--- start Article ---
# Apiguard



## Vance G (Jan 6, 2011)

My new tub of bulk apiguard had a handy 50 Ml syringe come with it I about got a hernia trying to get it suckd full of gel. Luckily I had my scoop and paddle from the last tub to measure doses. 

Another thing, am i the only one who has a hard time in bright sun seeing when the scoop is full. I am tempted to mix in fruit coloring


----------



## wildbranch2007 (Dec 3, 2008)

we used the syringe last fall, is interesting but at least you get the proper dosage, luckily the guy doing the syringe eats his spinach daily.


----------



## HarryVanderpool (Apr 11, 2005)

They send a syringe with each tub!!
We are going to end up with a shopping cart full of unused, brand new syringes!


----------



## Kamon A. Reynolds (Apr 15, 2012)

After using it hundreds of times we just scoop it out with our hive tool depending on the size of the hive. I guess you could get some clay dye powder and mix it in for color


----------



## beemandan (Dec 5, 2005)

I just started treating some hives today. I'm not sure if this year's syringe is different than last year's...but....it worked fine. I only got twenty done so...it is a bit early to claim success.
--- end Article ---
--- start Data entries ---
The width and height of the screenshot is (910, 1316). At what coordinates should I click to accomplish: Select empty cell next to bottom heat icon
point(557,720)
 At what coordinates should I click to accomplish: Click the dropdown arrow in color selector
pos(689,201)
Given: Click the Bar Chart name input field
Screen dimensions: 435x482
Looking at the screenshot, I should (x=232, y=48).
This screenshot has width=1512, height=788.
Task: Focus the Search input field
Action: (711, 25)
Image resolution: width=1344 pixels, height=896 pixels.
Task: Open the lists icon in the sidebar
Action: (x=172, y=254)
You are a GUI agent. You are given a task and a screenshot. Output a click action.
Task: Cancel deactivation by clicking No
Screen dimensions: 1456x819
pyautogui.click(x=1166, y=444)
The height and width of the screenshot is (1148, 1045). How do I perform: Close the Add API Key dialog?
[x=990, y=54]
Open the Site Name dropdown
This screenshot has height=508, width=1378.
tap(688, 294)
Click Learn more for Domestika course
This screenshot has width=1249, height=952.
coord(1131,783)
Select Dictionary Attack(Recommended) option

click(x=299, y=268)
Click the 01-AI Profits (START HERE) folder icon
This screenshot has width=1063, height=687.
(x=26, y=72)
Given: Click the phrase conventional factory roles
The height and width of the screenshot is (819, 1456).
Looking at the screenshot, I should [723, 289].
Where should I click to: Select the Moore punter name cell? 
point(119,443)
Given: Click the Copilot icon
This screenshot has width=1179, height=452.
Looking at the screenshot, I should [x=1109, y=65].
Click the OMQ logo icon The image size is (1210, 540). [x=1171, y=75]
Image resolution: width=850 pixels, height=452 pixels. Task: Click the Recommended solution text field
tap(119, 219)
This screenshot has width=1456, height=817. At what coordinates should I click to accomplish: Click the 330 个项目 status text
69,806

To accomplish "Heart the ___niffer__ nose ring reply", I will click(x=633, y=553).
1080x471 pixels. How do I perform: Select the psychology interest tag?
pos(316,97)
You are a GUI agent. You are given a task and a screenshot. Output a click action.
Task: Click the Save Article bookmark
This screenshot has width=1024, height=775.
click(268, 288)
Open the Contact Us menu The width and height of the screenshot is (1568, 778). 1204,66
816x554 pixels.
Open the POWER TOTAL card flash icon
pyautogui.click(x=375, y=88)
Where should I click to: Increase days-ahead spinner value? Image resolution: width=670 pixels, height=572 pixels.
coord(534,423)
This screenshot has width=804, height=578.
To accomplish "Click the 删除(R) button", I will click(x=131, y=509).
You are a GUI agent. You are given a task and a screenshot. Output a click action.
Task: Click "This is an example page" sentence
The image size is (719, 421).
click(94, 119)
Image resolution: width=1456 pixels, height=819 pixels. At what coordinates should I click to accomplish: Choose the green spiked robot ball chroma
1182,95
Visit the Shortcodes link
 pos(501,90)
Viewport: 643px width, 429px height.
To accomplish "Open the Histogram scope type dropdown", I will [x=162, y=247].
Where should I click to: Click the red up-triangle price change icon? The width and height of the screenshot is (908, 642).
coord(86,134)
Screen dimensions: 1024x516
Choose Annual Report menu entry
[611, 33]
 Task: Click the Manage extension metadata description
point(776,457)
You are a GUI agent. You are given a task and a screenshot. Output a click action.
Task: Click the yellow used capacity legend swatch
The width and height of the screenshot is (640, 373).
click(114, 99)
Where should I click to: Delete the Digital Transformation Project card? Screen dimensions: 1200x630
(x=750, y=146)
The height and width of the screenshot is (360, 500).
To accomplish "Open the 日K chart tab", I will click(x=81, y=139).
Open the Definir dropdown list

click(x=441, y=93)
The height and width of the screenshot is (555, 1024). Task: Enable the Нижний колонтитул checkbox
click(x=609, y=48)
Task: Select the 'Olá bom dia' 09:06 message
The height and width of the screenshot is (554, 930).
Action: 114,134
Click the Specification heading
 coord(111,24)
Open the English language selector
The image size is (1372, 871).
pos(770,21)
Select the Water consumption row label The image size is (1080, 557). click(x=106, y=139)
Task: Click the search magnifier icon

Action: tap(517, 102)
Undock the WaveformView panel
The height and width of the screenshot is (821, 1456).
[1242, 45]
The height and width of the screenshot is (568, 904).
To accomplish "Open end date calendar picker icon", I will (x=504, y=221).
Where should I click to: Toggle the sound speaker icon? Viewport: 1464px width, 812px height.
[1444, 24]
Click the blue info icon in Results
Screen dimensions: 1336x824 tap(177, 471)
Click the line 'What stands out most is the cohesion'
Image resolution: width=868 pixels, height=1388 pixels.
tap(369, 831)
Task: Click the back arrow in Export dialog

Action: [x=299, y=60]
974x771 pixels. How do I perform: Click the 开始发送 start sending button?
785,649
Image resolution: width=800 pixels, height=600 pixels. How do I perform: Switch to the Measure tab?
--- end Data entries ---
■ **Exercises**:
1) List the usernames of everyone who posted in the Apiguard thread.
2) Copy the passage from the Apiguard thread starting at "## beemandan (Dec" and ending at "to claim success.".
None of the lines are needed here.

■ **Set of answers**:
1) Vance G, wildbranch2007, HarryVanderpool, Kamon A. Reynolds, beemandan

2)
## beemandan (Dec 5, 2005)

I just started treating some hives today. I'm not sure if this year's syringe is different than last year's...but....it worked fine. I only got twenty done so...it is a bit early to claim success.